If you’re living with a gait and balance impairment, this is a familiar scenario. You’re innocently walking, minding your own business, and out of nowhere an angry rogue floor knocks you down. No reason, just walking, then BOOM, down you go. Laughing about a rogue surface helps lighten an embarrassing situation, but mobility problems can impair your ability to exercise, put you at risk for sprains, bruises or worst case, breaking a bone.
Gary’s gait and balance have slowly been declining. His balance is not as bad as his gait on flat surfaces, but if he’s on uneven ground or attacked by an angry floor its impossible to stop a fall. His neurologist felt it was important he start a physical therapy program to maintain muscle strength. His PCP thought it might be time to transition from a cane to a walker.
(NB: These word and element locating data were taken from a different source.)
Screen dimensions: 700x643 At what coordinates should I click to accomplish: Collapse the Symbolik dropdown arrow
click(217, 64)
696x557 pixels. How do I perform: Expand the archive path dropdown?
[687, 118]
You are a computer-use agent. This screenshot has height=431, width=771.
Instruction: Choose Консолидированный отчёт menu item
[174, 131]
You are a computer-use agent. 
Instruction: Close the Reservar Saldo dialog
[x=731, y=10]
Cerebellar degeneration or atrophy is often the underlying cause of cerebellar ataxia. The cerebellum plays a significant role in coordinating your fine motor function, gait, balance, vision, and swallowing. Cerebellar ataxia will also cause fatigue, affect your executive function, personality, mood, and increase your risk of depression.
Yes, There Will Be A Test
We see many rotating triage nurses monthly, and they’re required to chart a visual fall risk assessment at every appointment. Some never see the notation in his records of “Gait and Balance Impaired.” Some will ask, “Have you fallen recently?” Gary hates answering yes so he tends to downplay any fall. If they notice the cane but ask no questions we’ll often see “slight fall risk” recorded.
Gary went to the kinesiology unit for a balance and gait evaluation early last week. It helps to have a current test score for two reasons. The first is simple, how great is your fall risk? Your physical therapist is trained to know what assistive devices would be best suited for your case if they know what your actual fall risk score is.
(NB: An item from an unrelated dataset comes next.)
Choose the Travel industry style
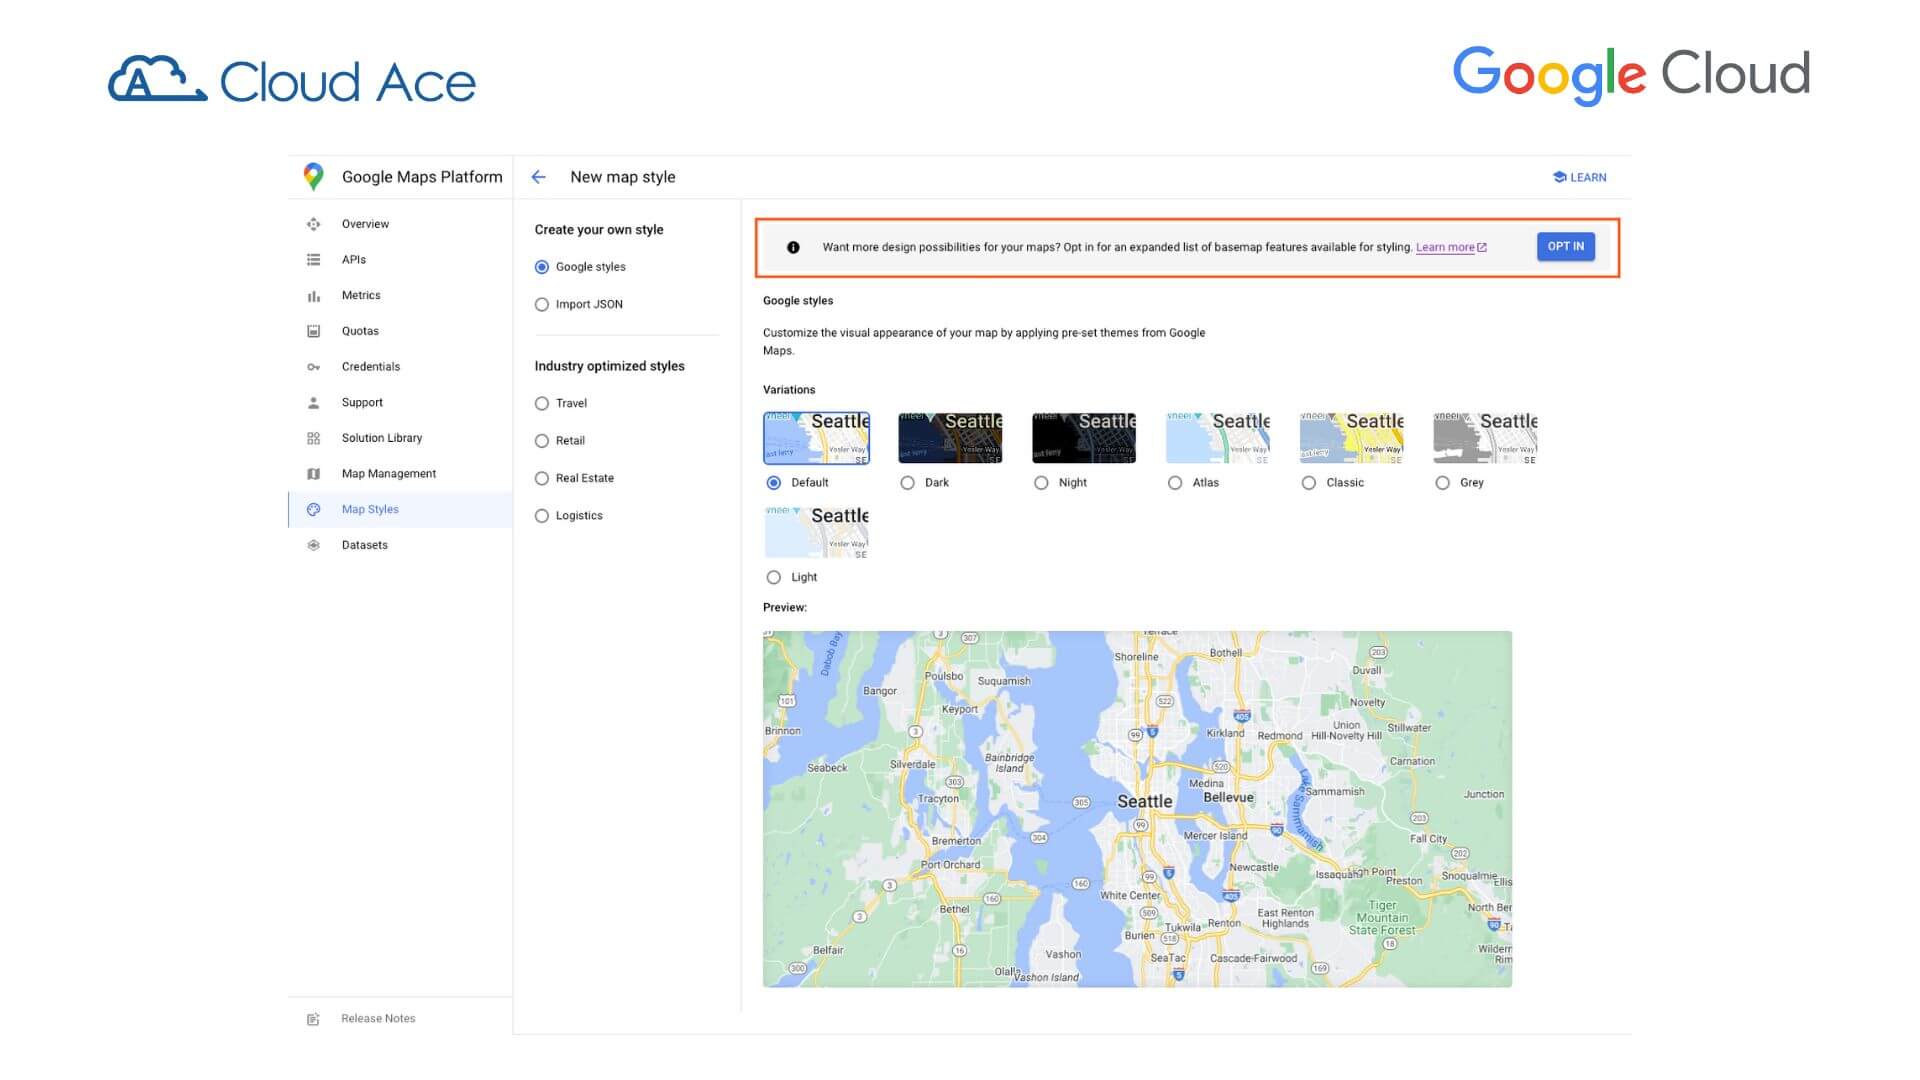This screenshot has height=1080, width=1920. point(542,404)
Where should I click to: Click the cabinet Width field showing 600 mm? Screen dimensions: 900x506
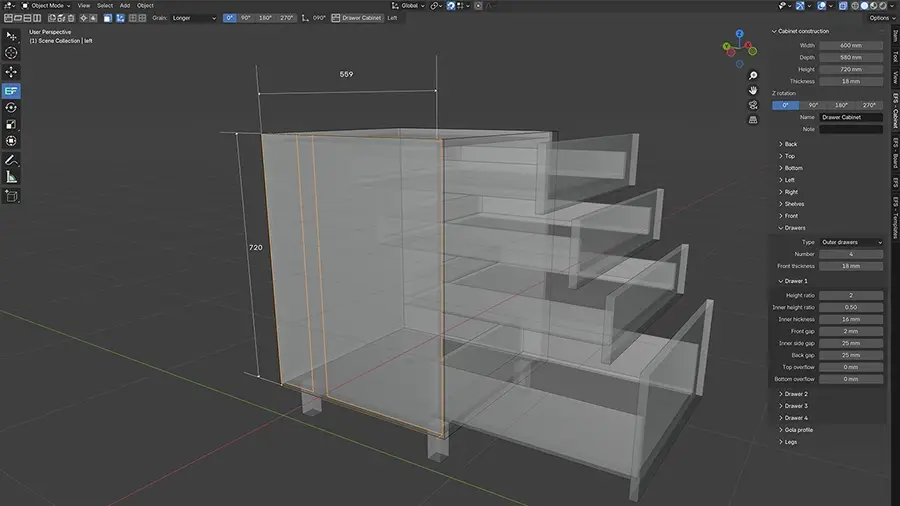click(851, 45)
The second, for superficial siderosis patients who have chosen to try chelation therapy, if your score remains constant with no worsening or if you see an improvement then it’s a good indication your Deferiprone (Ferriprox) is working.
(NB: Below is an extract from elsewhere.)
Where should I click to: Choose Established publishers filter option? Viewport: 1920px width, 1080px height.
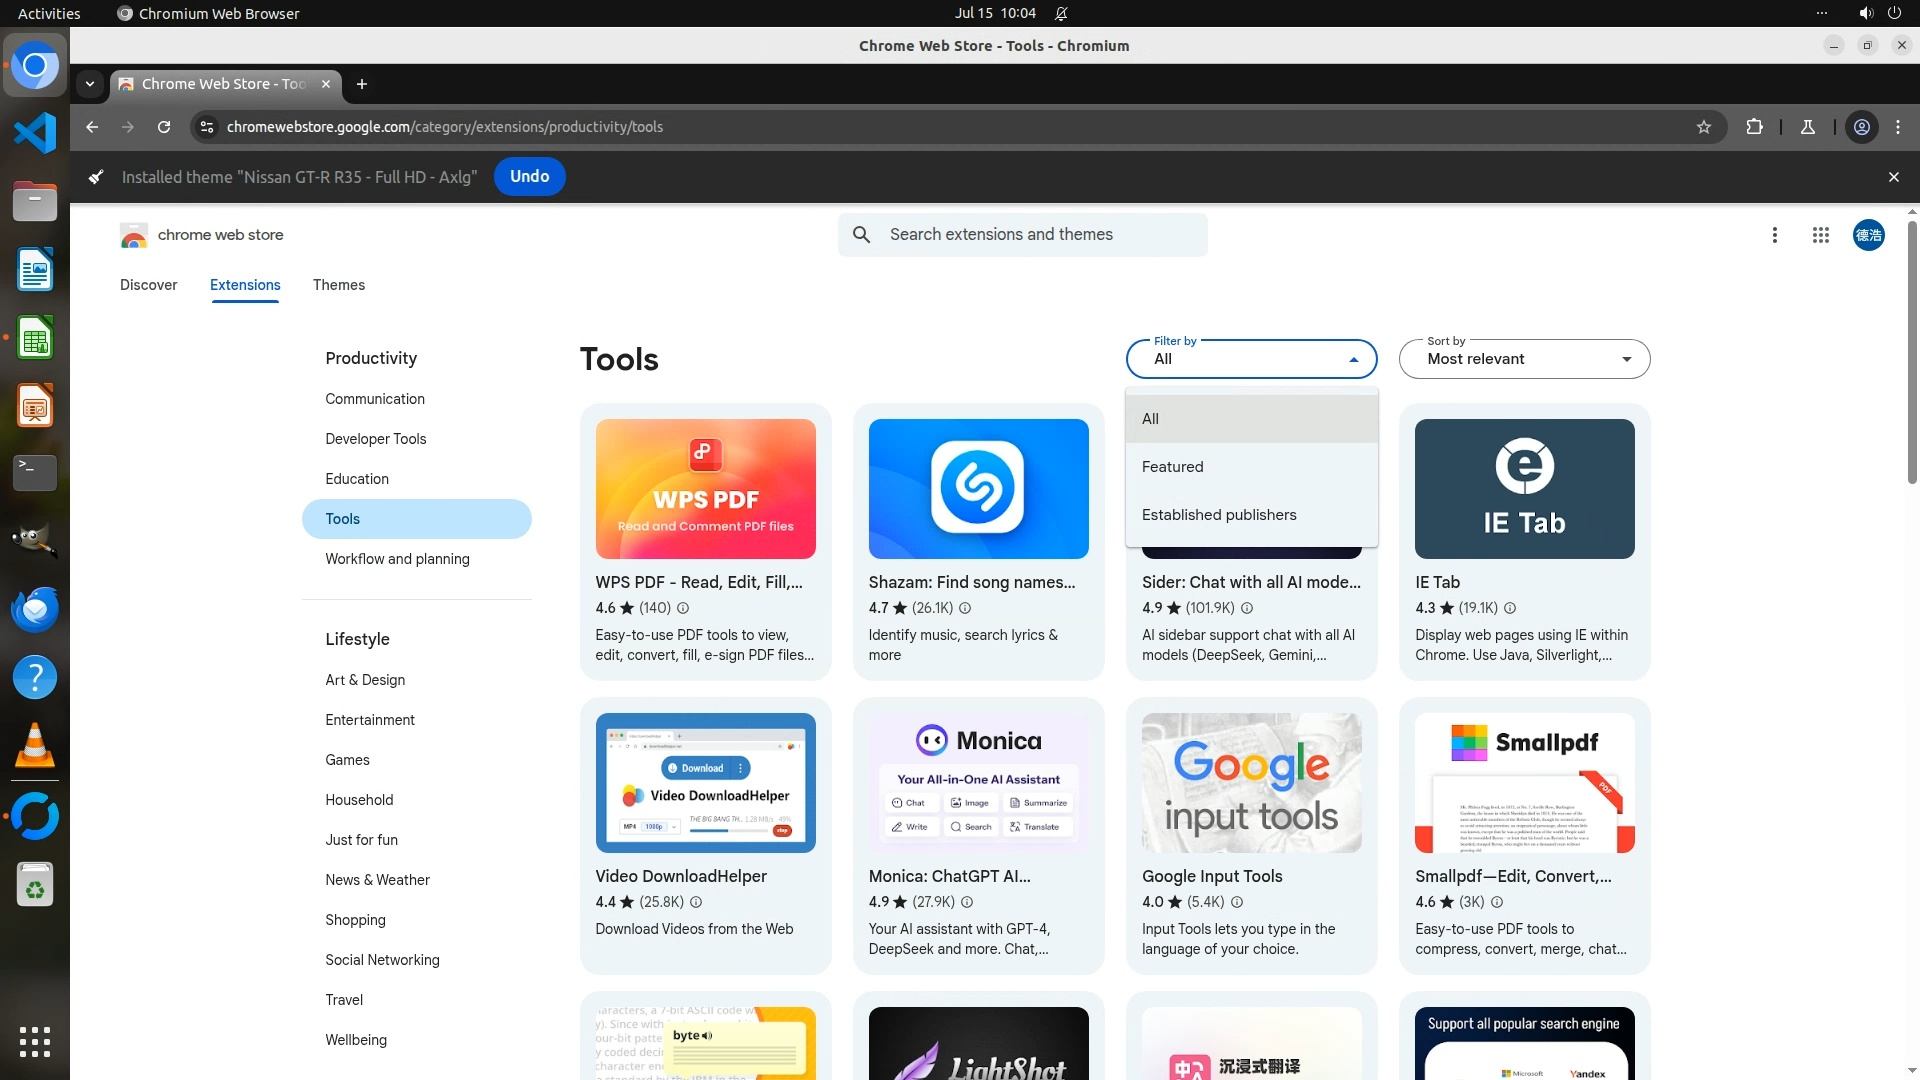click(x=1218, y=515)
POMA: Performance-Oriented Mobility Assessment
The performance-oriented mobility assessment (POMA).4 is also referred to as The “Tinetti Test,” for the author Mary Tinetti (Yale University). It was designed to not only give an accurate indication of subjects fall risk and maneuverability level but also produce a better predictive result on re-testing.
The test contains two sections, gait, and balance. Each part has a checklist of activities which are scored on points from 0 to 2, 0: profoundly impaired, 1: slightly impaired and 2: normal function. A standard gait test will return a maximum score of 12, and a balance will score a 16. Both section scores are added together to determine the overall test score with a maximum of 28 possible.
Tinetti Tool Score Risk of Falls
Gary’s PCP had suggested it may be time to consider using a walker. I’ll just say it wasn’t a welcome suggestion. When he scored a total of 15 on his test, the physical therapist asked if he would be open to trying one out. Gary later said he could feel my affirmative head nod from behind, so he agreed to have them show him how it might help.
He now has a Dolomite Legacy 600 with a nifty little basket. We came to a compromise on when he will use it. If we go somewhere he can use a shopping buggy for balance he will still use his cane. If we go anywhere we anticipate a lot of walking, like a flea market or street fair, he will use the walker.
We had been renting a motorized scooter or borrowing a wheelchair for these type of excursions so he could keep up but since the walker has a nice seat to rest on when he needs to this will help him build up stamina. A win-win. Gary still tries to walk on our treadmill (equipped with handrails, front and sides) but now finds it’s one of the few activities that sometimes brings on a headache.
Maintaining Muscle Strength
One problem Gary does not have is the loss of strength. During every neurology evaluation, he still has excellent muscle tone, power and no sign of wasting. If it weren’t for the 10lb lifting limit because of the pseudomeningocel at the C-2/C-3 area of his neck, he could still lift weights as long as he remained seated.
Maintaining this strength is an essential part of balance and gait. We asked if there was a low impact program Gary could be taught to do at home since twice weekly two-hour trips to the hospital would be difficult. The therapist demonstrated an extensive set of exercises, adapted for Gary’s gait and balance issues, he can do on a regular schedule in our living room.